Le rugissement chromatique des Fauves

Expo • La fondation sise à Martigny présente la première avant-garde du XXe siècle, école sans règle ni interdit, à travers des œuvres de Matisse, Duffy ou Rouault.

André Derain, Le phare de Collioure. (Paris Musées / Musée d'Art moderne de Paris)

es premières années du 20e siècle furent un feu d’artifice de nouvelles tendances artistiques. Le Fauvisme naît en 1905. La même année, la fondation de Die Brücke à Dresde marque les débuts de l’Expressionnisme. Avec Les Demoiselles d’Avignon de Picasso en 1907, et les « petits cubes » de Georges Braque en 1908 apparaît le Cubisme. En 1909, c’est le Futurisme en Italie. Or l’exposition de Martigny, particulièrement intelligente, dégage les similitudes, mais aussi les différences entre ces mouvements quasi contemporains.
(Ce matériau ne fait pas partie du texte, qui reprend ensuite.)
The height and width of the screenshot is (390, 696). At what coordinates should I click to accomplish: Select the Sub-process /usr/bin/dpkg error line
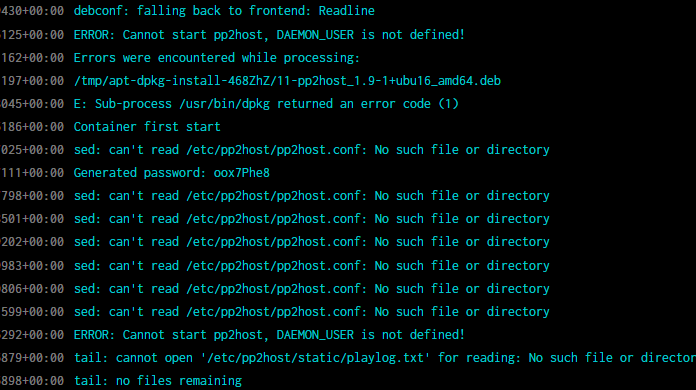[x=266, y=104]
C’est donc au Salon des indépendants à Paris en 1905 qu’un critique parle de «fauves» à propos de Matisse, Derain, Vlaminck, et d’autres, se référant à leurs «barbouillages», qui choquent le public, sauf quelques esprits ouverts tel Guillaume Apollinaire. Les artistes eux-mêmes reprennent aussitôt à leur compte ce terme de Fauvisme.

Redécouverte de l’«art nègre»  et de la Papouasie

A l’instar des autres mouvements évoqués ci-dessus, il se veut en rupture avec la tradition de l’art occidental née de la Renaissance. Il exalte les couleurs pures, éclatantes, souvent violentes. «Les couleurs deviennent des cartouches de dynamite», écrit André Derain. Le Fauvisme est une peinture païenne exaltant la joie de vivre, l’hédonisme. Voilà une différence notable avec l’Expressionnisme allemand : ce dernier contient une critique sociale violente.
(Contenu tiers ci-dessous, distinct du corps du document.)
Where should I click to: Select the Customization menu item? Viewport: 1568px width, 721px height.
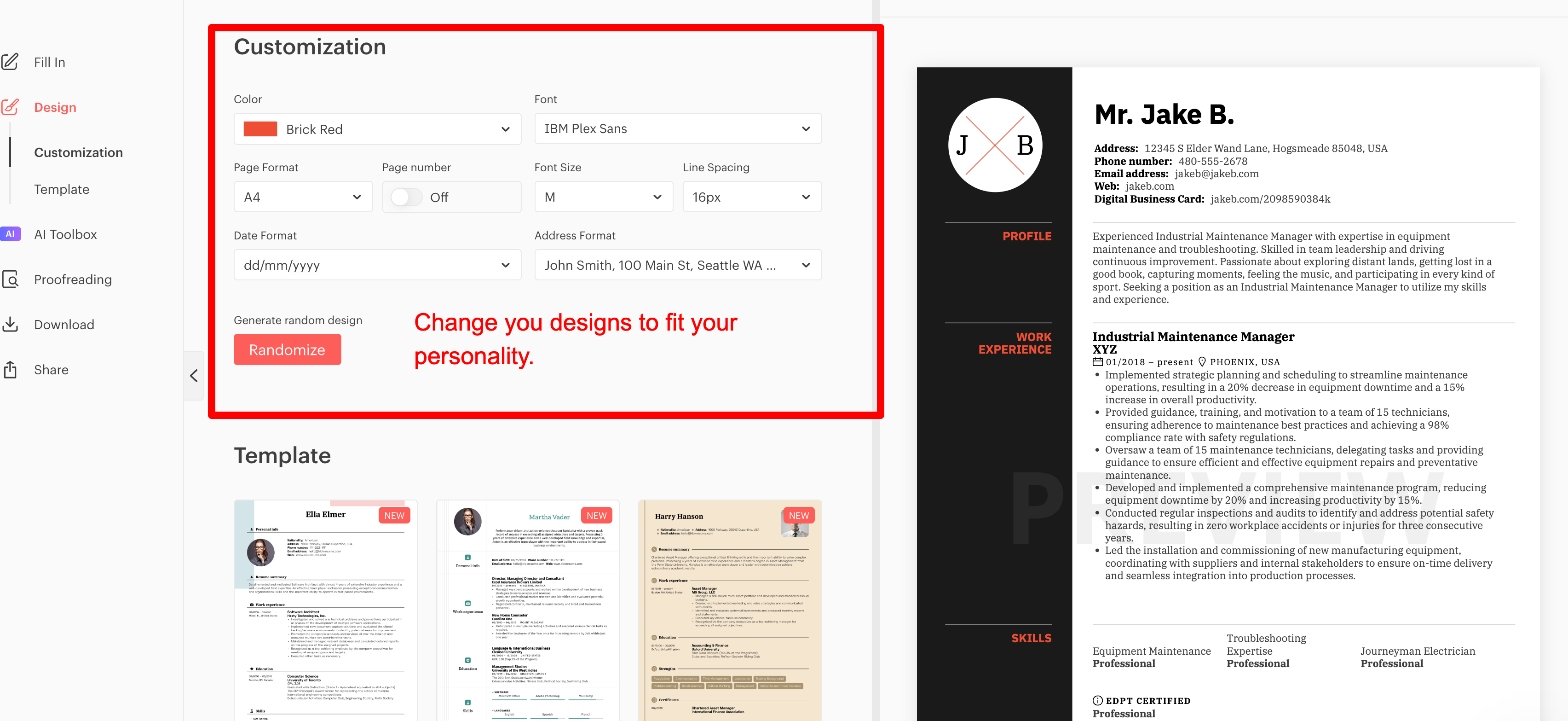(x=79, y=152)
Comme toute nouvelle école artistique, le Fauvisme ne naît pas de rien. Il a été marqué par des influences. Celle de Paul Signac et du «divisionnisme». Celle aussi de Gauguin qui, renonçant à la perspective, procède par aplats de couleurs. Celle enfin de Vincent van Gogh, qui avait compris la puissance expressive de la couleur. Ces premières années du siècle voient la redécouverte de «l’art nègre» et de celui de la Papouasie. La vision de statuettes africaines d’une grande modernité, dont l’exposition montre quelques exemplaires, entraîne alors l’enthousiasme des artistes novateurs.
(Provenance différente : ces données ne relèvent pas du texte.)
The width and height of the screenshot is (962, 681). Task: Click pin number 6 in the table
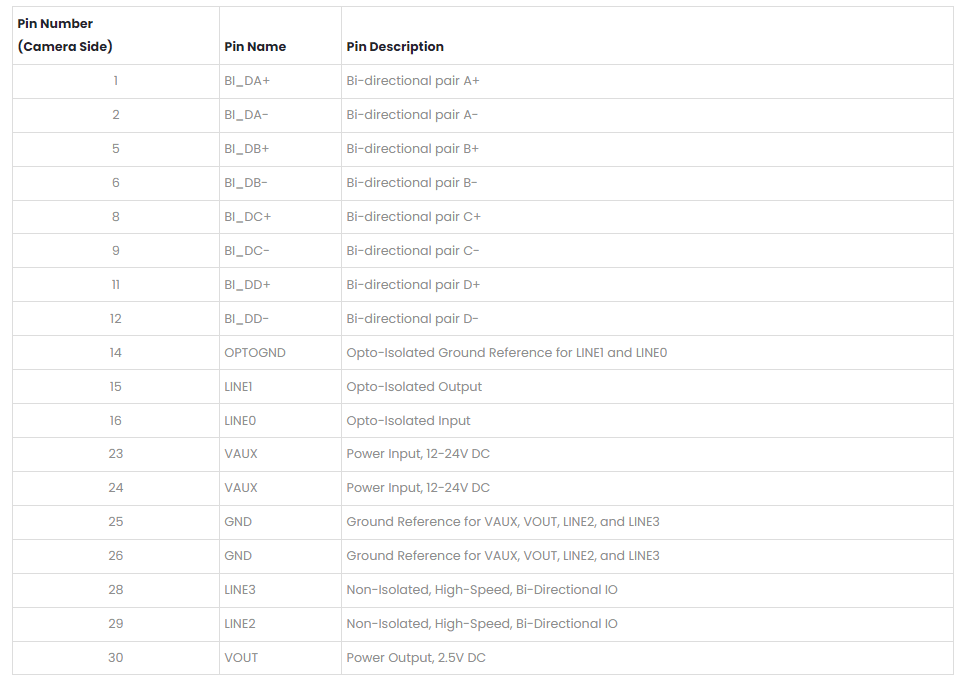pyautogui.click(x=116, y=183)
La Fondation Gianadda nous présente tout cela, mais aussi l’apport particulier de chaque Fauve. Henri Manguin, auteur de la magnifique Femme à la Grappe, est probablement le plus sage d’entre eux. Henri Matisse, le chef de file incontesté du Fauvisme, est représenté par plusieurs œuvres. Elles témoignent autant de son goût pour les draperies que de l’attirance de cet homme du Nord pour la lumière et les couleurs intenses des rivages méditerranéens. Quant à Albert Marquet et Raoul Dufy, ils aiment la mer, les bateaux, comme le montre la toile de Dufy Les régates, mais aussi la fête du 14 Juillet, avec ses drapeaux bleu-blanc-rouge flottant au vent. Une toile de Kees van Dongen, Nu à la corbeille de fleurs, où le visage stylisé se réduit à un triangle, les yeux fardés de noir et les lèvres rouges, est très représentative du Fauvisme.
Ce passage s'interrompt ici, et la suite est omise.